“Our society doesn’t prepare us for failure and that is wrong.” – Kwame Sarpong Asiedu
My first decade was uneventful but one thing was drummed in, you cannot fail. So right from the start, I was primed to be competitive. At the end of that decade, I took my Common Entrance Examination and ended up in Adisadel College a choice I couldn’t fail at.
My second decade saw me mostly in Cape Coast where I took my Ordinary Level with one option only “Adisco or suicide” as we used to say. Since death wasn’t an option, I returned to “The Hill” for my final two years.
This decade saw my first confrontation with failure if I could call it that. My A’ Level results were withheld, a situation I wasn’t prepared for. My initial response was horror, then disgust and finally apprehension. Fighting through and confronting WAEC, I eventually got my results but not after I had lost a year through litigation.
Thus, I entered my second decade in 1992 jaded and mistrusting of officialdom at a time when Ghana was entering democracy. University beckoned and that came with confrontation. There was a disconnect between what my family aspired for me and what my ambitions drove me to. This confrontation made me reject Medicine for Pharmacy.
Enter my third decade. That was my first confrontation with real failure. My first relationship failed whilst midway through my undergraduate education. This crushed me and made me realise I was never prepared for failure. Truth is, our society doesn’t prepare us for failure and that is wrong.
Towards the end of my third decade, I had failed repeatedly, mostly in relationships and social aspects. Yes, academically and professionally I was still flying. I had qualified as a Pharmacist and was a Lecturer at the Faculty of Pharmacy, Kwame Nkrumah University of Science and Technology by age 27.
My third decade again came with its own spectacular failures. Everything simply failed. However, it proved to be my learning curve.
This was when I began to learn the value of failing. I began to learn what the phrase “batten down the hatches” meant. I had to learn to accept failure and use that as a fulcrum to rebuild. By my fortieth birthday which I never celebrated, I knew my scares were going to be the genesis of my rebirth.
Ten years from that day, I don’t know where the time has gone. In the last ten years, I have failed more than I wish I had.
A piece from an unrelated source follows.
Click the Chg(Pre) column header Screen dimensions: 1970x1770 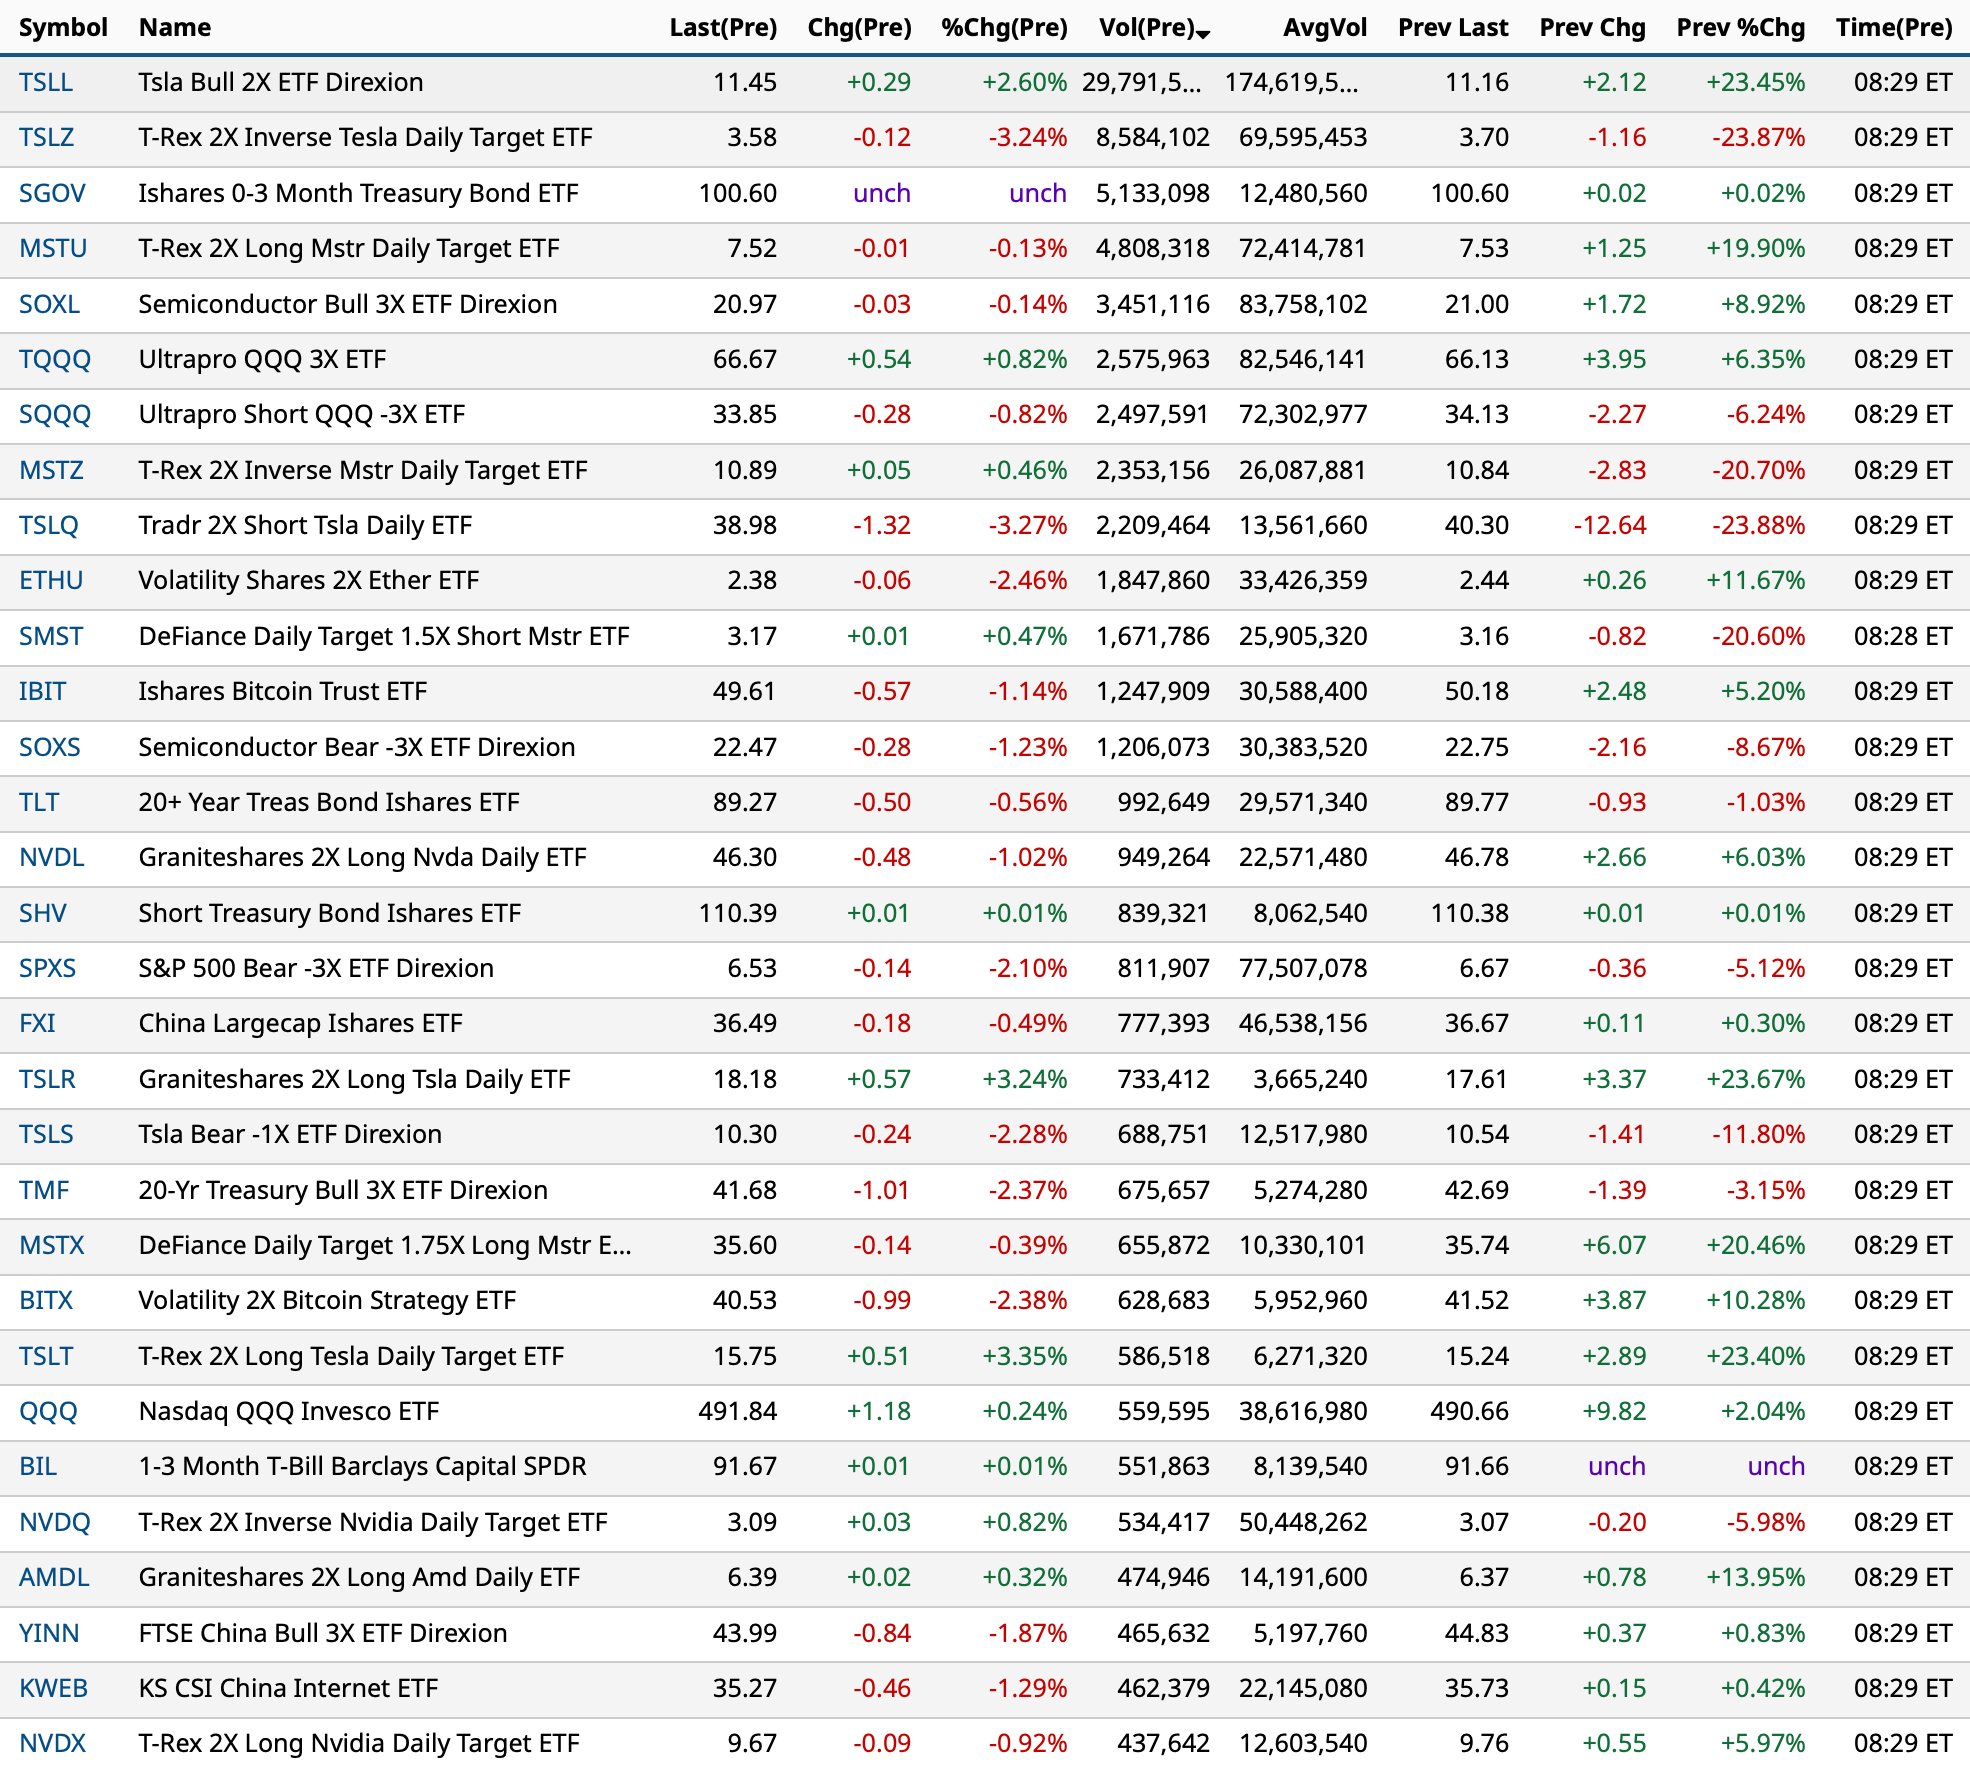click(859, 28)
On this day as I turn 50, I am more proud of how often I have failed and my scares than the little success, I may have achieved.
Bring on the next 50-years, I will fail more but in doing so, my failure will become my library for giving back to society. The key is to fail, learn and improve quickly. I may have turned 50 today and that’s great but my focus is on telling my failure stories so others can learn from my missed steps.
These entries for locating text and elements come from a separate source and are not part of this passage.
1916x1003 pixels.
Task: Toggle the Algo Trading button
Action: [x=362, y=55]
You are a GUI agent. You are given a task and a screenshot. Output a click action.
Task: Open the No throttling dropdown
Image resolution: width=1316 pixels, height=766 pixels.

For all who have reveled and pleasured in the fact that I can fail and felt that will epitomise me, thanks but no thanks. You made me stronger because you made me learn that failure ain’t the determinant of a human’s destiny. In your small way, you have helped me get this far.
As I enter my sixth decade, I can only say, I appreciate you all. Thanks for being part of this journey…
Days, after my appointment was confirmed as a lecturer in the Department of Pharmaceutical Chemistry at KNUST, I had a close shave with death. I was driving from St Michael’s Hospital Pramso where I lived with my brother Menronz to Kumasi. We were using separate cars which wasn’t the norm.
Just as we approached Pramso, it started to rain heavily making the driving conditions horrendous. This required careful defensive driving. Just as I approached the brow of a hill around Abidjan Nkwanta, I saw to my horror a motorbike at a top speed overtaking a convoy of vehicles and approaching me head-on.
I had no time to react and even if I did my choices were grime. It was either I swerved into the convoy or went off the road into a ditch. Both choices were a recipe for disaster. Suddenly, everything went into slow motion as the biker lost control, climbed my bonnet, smashed my windshield and somersaulted. How I managed to avoid the convoy with airbags inflated, I still don’t know.
When my vehicle came to a halt, the health professional in me said I should go to the aid of the biker though I had injured myself and was bleeding. Fortunately, I didn’t have to as the convoy was that of the Ashanti Regional Minister and DCE from Bosomtwie returning from a funeral. They reassured me and took over the responsibility of providing first aid for us. Ironically, my mother who was then Director of Education for the District was in that convoy too.
My car was wrecked and the extent of my injuries was unknown. We were both rushed to St Michael’s Hospital where the biker later died. I was struck with grief for a person who hours ago had recklessly tried to end my life. At no point did I feel bitterness towards him or the losses I had incurred.
Looking back I learnt two things
1. A human can fail even when they are trying their best to stay safe. It is not in our gift to always predict failure.
2. In life even when you have the right of way, you should have your defences up so should failure come, you stand a better chance at restarting.
This is one of the useful lessons my decade of failure taught me, the art and craft of failing forward whilst still remaining human.